Члены Ассоциации кинопродюсеров крайне сожалеют о действиях десяти голливудцев, которые навлекли на себя обвинение в неуважении к конгрессу. Мы не желаем нанести какой-либо ущерб их юридическим правам, но их действия наносили ущерб их нанимателям и свели на нет их собственную ценность для кинопромышленности.
Мы немедленно уволим или отстраним без компенсации тех из этих десятерых, кто работает у нас, и не возьмем обратно ни одного, если он не будет оправдан судом или не очистит себя от обвинений и не заявит под присягой, что он не коммунист.
Наши члены готовы принять более широкие меры против тех в Голливуде, кто заподозрен в подрывной деятельности.
Мы готовы откровенно признать, что подобная позиция сопряжена с различными опасностями и риском. Есть опасность, что пострадают ни в чем не повинные люди, есть риск, что возникнет атмосфера страха. Творческая работа не может давать наилучшие плоды в атмосфере страха. Вот почему мы будем просить все голливудские гильдии сотрудничать с нами в деле отстранения подрывных элементов, защиты невиновных, ограждения свободы речи и свободы экрана при любом на них покушении…»
Под этим документом, переданным радиостанциями и напечатанным по всей стране, стояли фамилии глав всех киностудий — не было там фамилий нью-йоркских и бостонских финансистов, которые настояли на нем.
На следующий же день Далтон Трамбо, Дональд Огден Стюарт и я были уволены компаниями «Метро-Голдвин-Мейер», а Ринг Ларднер — «20-й век — Фокс». В тот момент только мы трое из всех десятерых непосредственно работали для киностудий.
В начале 1948 года мы вернулись в Вашингтон, явились в окружной суд и без всякой процедуры, автоматически были признаны виновными и приговорены к уплате штрафа в тысячу долларов и году тюрьмы — максимальное наказание, предусмотренное за такого рода нарушение закона.
В тюрьму нас с Рингом Ларднером везли на поезде под стражей, сковав наручниками.
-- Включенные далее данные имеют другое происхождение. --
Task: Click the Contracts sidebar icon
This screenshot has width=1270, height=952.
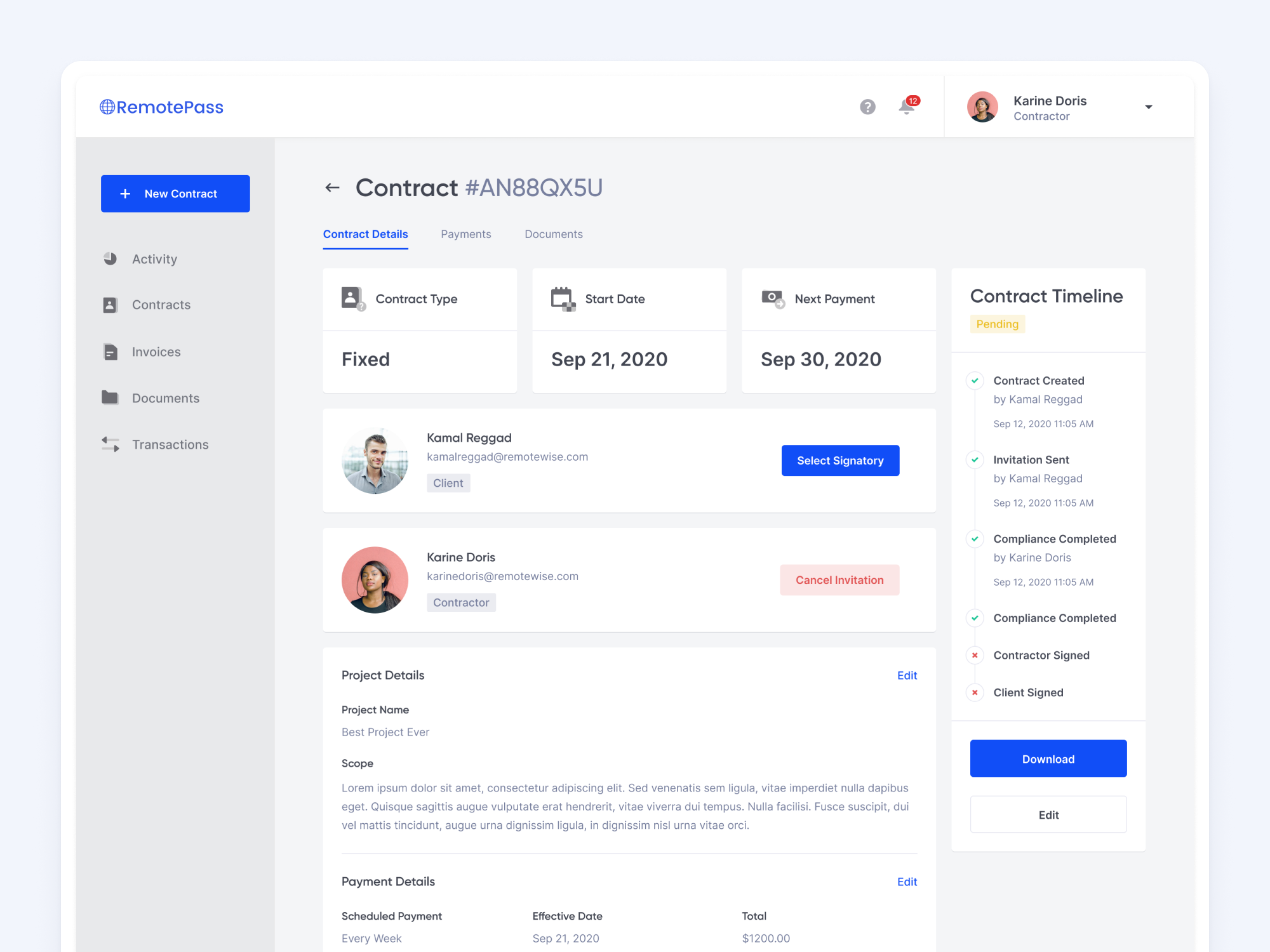Action: point(110,305)
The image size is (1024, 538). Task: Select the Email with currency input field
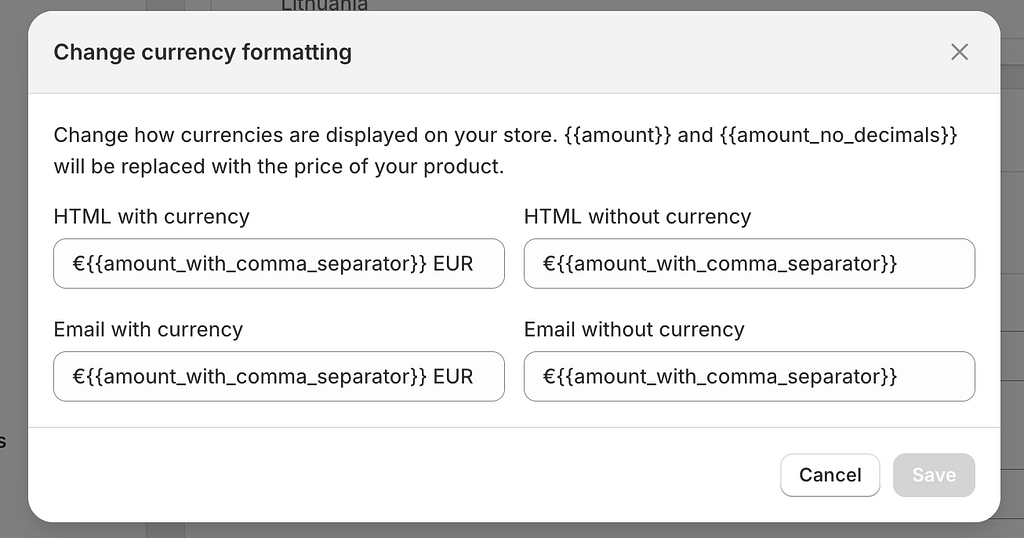pyautogui.click(x=279, y=377)
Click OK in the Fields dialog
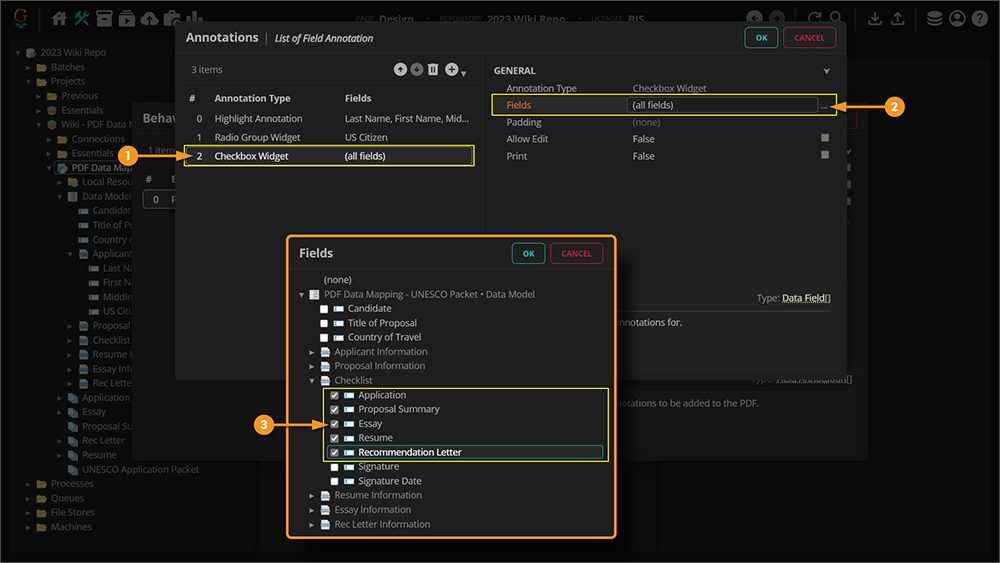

Сопровождавший нас полицейский любезно посоветовал нам бросить на цепь пиджак, чтобы она не так бросалась в глаза. Правда, казалось, будто мы держимся за руки, точно дети, но мы все-таки решили последовать его совету.
В тюрьму мы прибыли под вечер. С нас сняли наручники, раздели, поставили под душ, подвергли обязательной процедуре «обезвшивливания», выдали тюремное белье и одежду, сняли отпечатки пальцев, повесили нам на грудь номера и сфотографировали. Ринг стал номером 8016, а я — 8017.
Затем нас с Рингом развели по разным комнатам, и скучающий тюремный чин объяснил мне тюремные правила и в заключение присовокупил:
— Наказание за любые попытки насильственных действий очень сурово: одиночное заключение и перевод в тюрьму максимально строгого режима. Вы поняли? И еще хочу предупредить вас, что вы будете находиться под постоянным наблюдением и при малейшем признаке того, что вы замышляете насильственные…
— Погодите! Я же здесь за неуважение к конгрессу, а не за какие-то насильственные действия!
— Нам сообщили, — возразил он, — что вы с Ларднером намерены мстить с применением насилия, если это сойдет вам с рук.
Выйдя на свободу, я начал работать официантом и продолжал писать пьесу, задуманную в тюрьме. Потом меня повысили в повара закусочной.
Однажды мне позвонил Алан Макс, в то время редактор «Дейли уоркер». Он пытался написать пьесу, но был недоволен тем, что у него получалось, и попросил меня прочесть ее. Мои советы так ему понравились, что он пригласил меня в соавторы. Я знал, что эту пьесу, направленную против расистских бесчинств на Юге, может поставить только левый театр, но в 1951 году левые театры ушли в область воспоминаний о менее неразумных временах. Тогда у меня возникла идея послать ее Бертольту Брехту. Он ответил, что она ему понравилась, и, к нашему восторгу, пьеса была поставлена в его театре и отлично принята прессой и зрителями ГДР.